#### Page text
# # #
What is it with this list that people can't reply without being rude? Is it the phase of the moon or something? OK, so we can rule out brute force, as storing every prime that's possible with 512bit keys isn't possible in this universe. Anyway, to quote RSA Laboratories:

"The RSA algorithm works as follows: take two large primes, p and q, and compute their product n = pq; n is called the modulus. Choose a number, e, less than n and relatively prime to (p-1)(q-1), which means e and (p-1)(q-1) have no common factors except 1. Find another number d such that (ed - 1) is divisible by (p-1)(q-1). The values e and d are called the public and private exponents, respectively. The public key is the pair (n, e); the private key is (n, d). The factors p and q may be destroyed or kept with the private key.
# # #
#### Supplied information
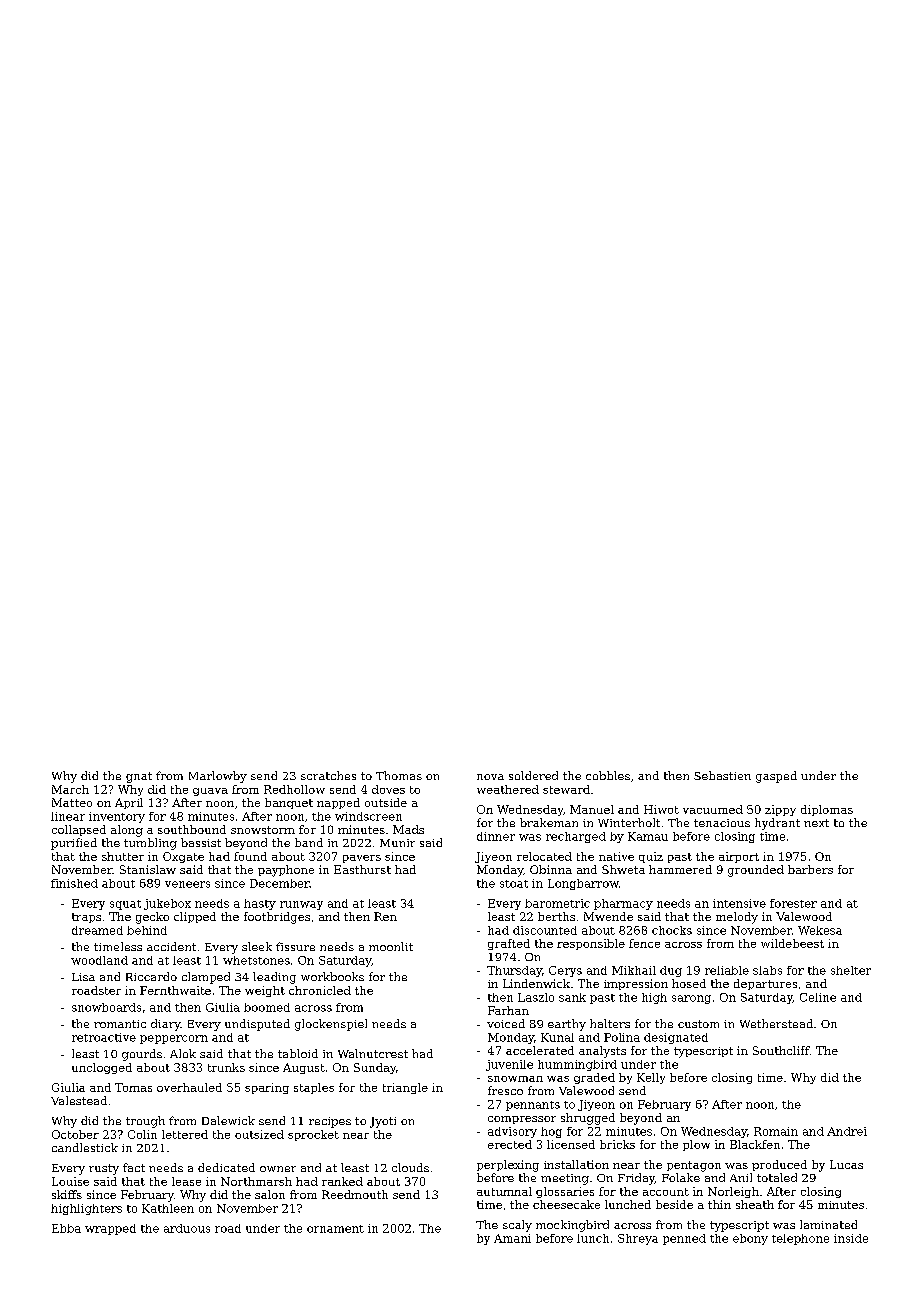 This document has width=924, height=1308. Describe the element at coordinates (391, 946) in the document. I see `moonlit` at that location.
# # #
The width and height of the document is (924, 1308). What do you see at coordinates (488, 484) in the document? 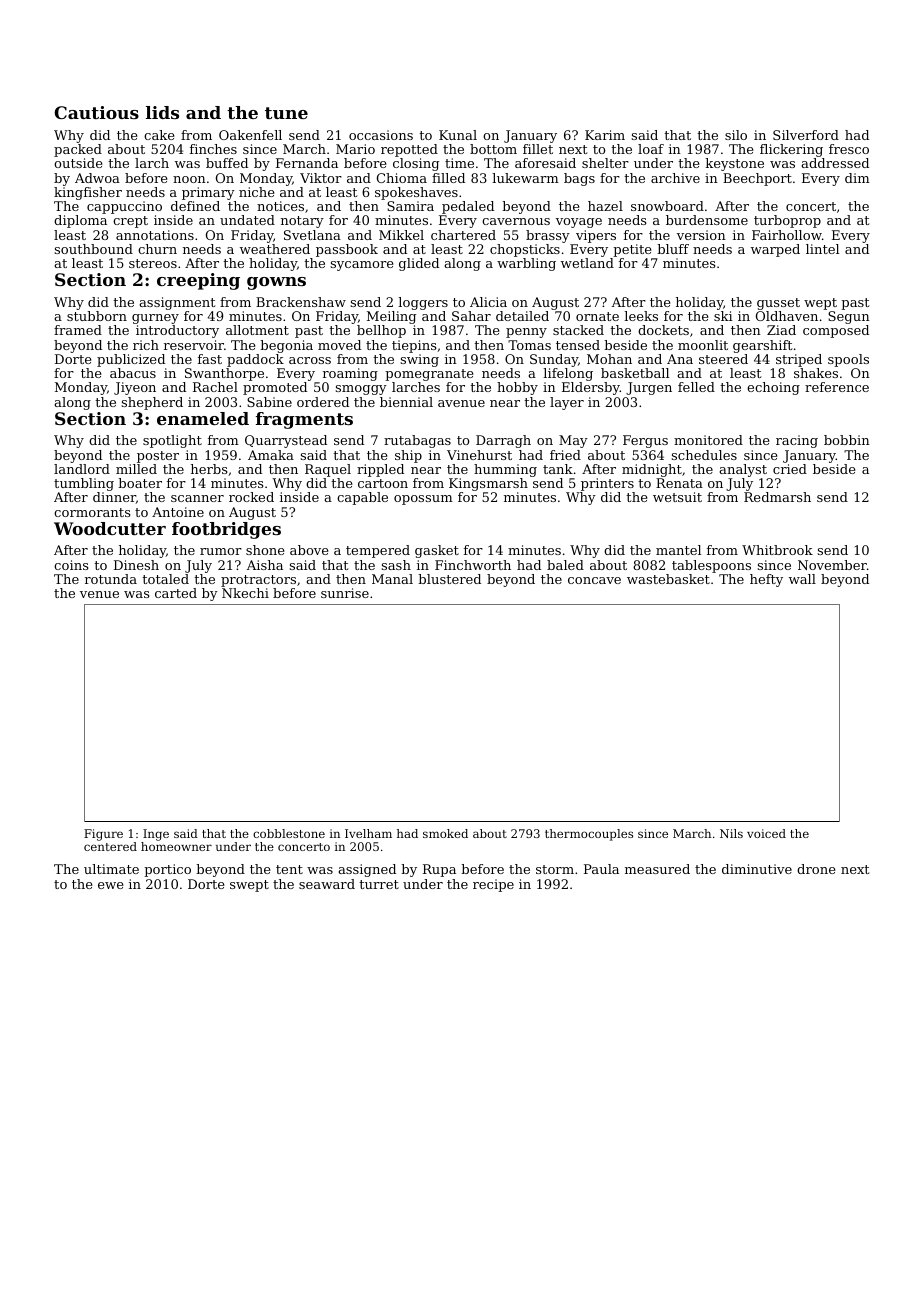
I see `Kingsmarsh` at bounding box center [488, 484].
# # #
#### Stated task A
Answer these from the forum post on RSA, one line each:
(i) What does the writer say can be ruled out?
(ii) What is the product n called?
(iii) Which pair makes up the private key?
#### Stated task B
From the forum post on RSA, write out the passage that begins at the words "What is it with" and stops after "the private key.".
#### Stated task C
Continue the forum post on RSA from its last sentence.
The material that comes after the forum post on RSA is separate from it.

#### Answer A
(i) Brute force.
(ii) The modulus.
(iii) (n, d).

#### Answer B
What is it with this list that people can't reply without being rude? Is it the phase of the moon or something? OK, so we can rule out brute force, as storing every prime that's possible with 512bit keys isn't possible in this universe. Anyway, to quote RSA Laboratories:

"The RSA algorithm works as follows: take two large primes, p and q, and compute their product n = pq; n is called the modulus. Choose a number, e, less than n and relatively prime to (p-1)(q-1), which means e and (p-1)(q-1) have no common factors except 1. Find another number d such that (ed - 1) is divisible by (p-1)(q-1). The values e and d are called the public and private exponents, respectively. The public key is the pair (n, e); the private key is (n, d). The factors p and q may be destroyed or kept with the private key.

#### Answer C
It is currently difficult to obtain the private key d from the public key (n, e). However if one could factor n into p and q, then one could obtain the private key d. Thus the security of the RSA system is based on the assumption that factoring is difficult" (http://www.rsasecurity.com/rsalabs/node.asp?id=2214)

Therefore my point still stands that if someone does possess a mathematical solution to the above, then all bets are off.
(Whoever it was who disagreed about my statements on encryption, please remember the context of the thread is about SSL security, not one-time keys).

Getting back to the original question, you can't discover if someone is sending RPC over https unless you have a solution to the RSA hard problem above. Nor is it a major security issue if someone is using RPC over https either, unless there are flaws in the implementation of SSL or RPC that could be exploited by someone else.

This is my last post on the matter which is solely for the purpose of making at least one post in this thread sensible and useful for future readers of the archive. All future abusive emails on my mathematical abilities will be deleted without response.

-- 
John Airey, BSc (Jt Hons), CNA, RHCE
Internet systems support officer, ITCSD, Royal National Institute of the Blind,
Bakewell Road, Peterborough PE2 6XU,
Tel.: +44 (0) 1733 375299 Fax: +44 (0) 1733 370848 John.Airey@...b.org.uk 

Tag line temporarily removed due to several people being unable and/or unwilling to comprehend what I'm talking about.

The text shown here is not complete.